## Raw records
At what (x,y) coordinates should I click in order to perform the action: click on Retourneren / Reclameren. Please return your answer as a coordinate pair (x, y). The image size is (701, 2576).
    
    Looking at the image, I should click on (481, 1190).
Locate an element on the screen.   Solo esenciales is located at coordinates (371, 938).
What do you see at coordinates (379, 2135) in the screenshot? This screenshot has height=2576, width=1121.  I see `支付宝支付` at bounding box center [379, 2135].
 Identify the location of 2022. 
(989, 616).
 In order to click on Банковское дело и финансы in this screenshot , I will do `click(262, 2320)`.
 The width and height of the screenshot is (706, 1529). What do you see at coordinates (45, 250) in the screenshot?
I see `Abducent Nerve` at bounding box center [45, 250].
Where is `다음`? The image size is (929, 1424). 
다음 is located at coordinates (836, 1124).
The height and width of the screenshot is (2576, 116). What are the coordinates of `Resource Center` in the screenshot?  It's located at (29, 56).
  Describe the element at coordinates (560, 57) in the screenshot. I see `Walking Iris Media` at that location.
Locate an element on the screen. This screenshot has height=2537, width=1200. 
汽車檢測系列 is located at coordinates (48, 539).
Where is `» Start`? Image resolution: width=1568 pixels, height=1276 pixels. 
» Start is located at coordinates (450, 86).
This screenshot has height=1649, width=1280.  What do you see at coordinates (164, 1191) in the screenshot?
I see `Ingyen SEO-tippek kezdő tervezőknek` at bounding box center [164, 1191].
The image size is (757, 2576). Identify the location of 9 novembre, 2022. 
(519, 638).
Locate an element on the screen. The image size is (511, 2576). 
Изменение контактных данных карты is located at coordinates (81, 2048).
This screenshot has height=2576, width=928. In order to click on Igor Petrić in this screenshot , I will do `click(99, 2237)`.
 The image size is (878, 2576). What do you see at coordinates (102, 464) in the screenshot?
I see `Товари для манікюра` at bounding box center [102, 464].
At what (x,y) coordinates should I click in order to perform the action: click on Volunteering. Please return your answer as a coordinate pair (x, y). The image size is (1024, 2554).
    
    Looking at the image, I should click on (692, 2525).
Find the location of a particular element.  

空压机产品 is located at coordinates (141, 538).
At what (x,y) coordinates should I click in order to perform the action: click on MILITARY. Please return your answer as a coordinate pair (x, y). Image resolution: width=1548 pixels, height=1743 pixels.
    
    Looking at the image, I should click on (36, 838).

## The task
Copy out the rows above word for word, beginning at the line that contains "is (1024, 2554)." and continuing through the last of the rows.

## Solution to the problem
At what (x,y) coordinates should I click in order to perform the action: click on Volunteering. Please return your answer as a coordinate pair (x, y). The image size is (1024, 2554).
    
    Looking at the image, I should click on (692, 2525).
Find the location of a particular element.  

空压机产品 is located at coordinates (141, 538).
At what (x,y) coordinates should I click in order to perform the action: click on MILITARY. Please return your answer as a coordinate pair (x, y). Image resolution: width=1548 pixels, height=1743 pixels.
    
    Looking at the image, I should click on (36, 838).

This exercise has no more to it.